【新華社パリ4月21日】世界経済が不確かさを増す中、中国経済の急回復が各国企業に発展のチャンスをもたらしている。欧州でも各分野で各国が中国との交流を再開している。フランス企業の多くが中国市場への楽観を崩さず、中国との協力のさらなる強化に期待している。
化粧品大手ロレアルの北アジア地域総裁で中国最高経営責任者(CEO)を務めるファブリス・メガバーン氏は、中国市場の需要が大いに盛り返す中、4~6月の化粧品市場では消費がますます活発さを取り戻すと楽観している。中国ではさまざまな都市に進出し、2030年までに1億人の新規消費者の獲得を図る。
ロレアルは中国でリサーチ&イノベーションセンター1カ所と工場2カ所を構える。昨年には初の投資会社を設立するとも発表した。より多くの中国の協力パートナーと連携し、成長性の期待できるイノベーション企業を見つける狙い。「われわれはイノベーションがけん引し、質の高い発展が進む新しい時代に入っており、これは中国が進む経済発展の道と合致している」とメガバーン氏は語る。
中国経済の旺盛な回復はフランスの食品業界にも利益を及ぼしている。食品大手ダノンの北アジア・オセアニア社長、ブルーノ・シェボー氏は「(中国の)都市の活力や経済の活力が戻っていることを実感している」と話す。中国はダノンの事業展開にとって重要な戦略的意義を持っているとし、ダノンは中国がもたらすチャンスをつかみ、引き続き中国市場開拓を続けると期待を語った。
中国国家知識産権(知的財産権)局によると、中国と欧州は地理的表示(GI)で協力を強化、すでに200件以上のGIの相互認証・保護を実現している。

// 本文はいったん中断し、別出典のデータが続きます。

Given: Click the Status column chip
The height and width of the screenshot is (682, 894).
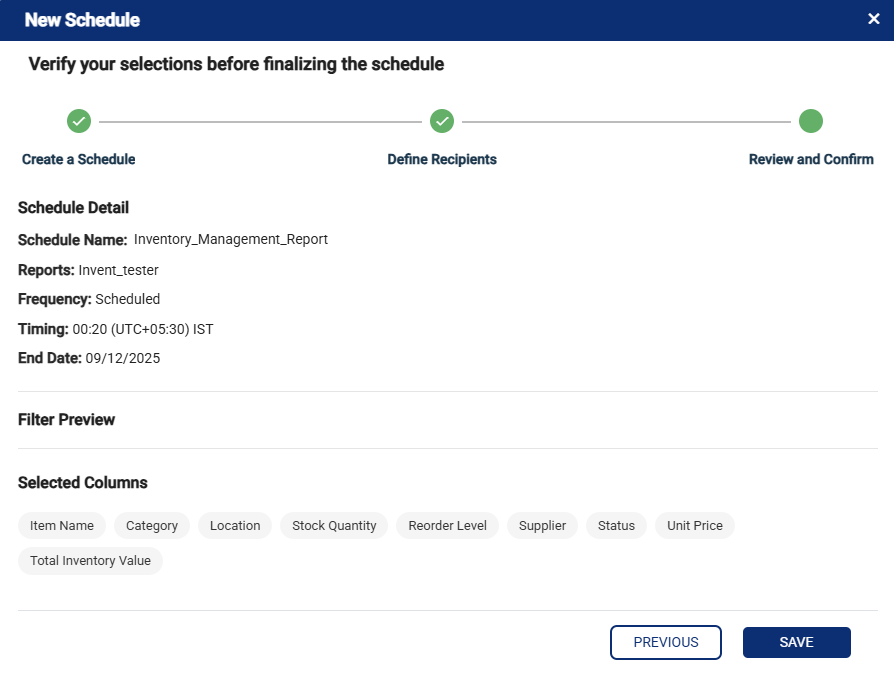Looking at the screenshot, I should (x=616, y=526).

中国が受理した欧州連合(EU)からのGI保護出願はワインやスピリッツなど5種類をカバーしている。仏ワイン業界団体CNIVのベルナール・ファルジュ会長は、中国市場は潜在力が大きいとし、仏ワイン業界として双方の協力のさらなる深化に期待していると述べた。中仏とも「食は精を厭(いと)わず」の美食文化があり、両国民とも生活の質を追求する面で一致していると語った。
中国が質の高い発展を推進する中、グリーン(環境配慮型)発展やイノベーションは両国協力の新たな成長分野になっている。自動車部品メーカーのプラスチックオムニウムは今年1月、中国電力インフラ大手の申能集団と上海で合弁会社を設立し、中国の商用車市場向けに高圧水素貯蔵システムを提供するとの了解覚書に署名した。ローラン・ファーブルCEOは「中国は絶対に逃せない市場だ。巨大な生産能力とイノベーション能力があり、われわれの今後の発展にとって鍵になる市場だ」と強調した。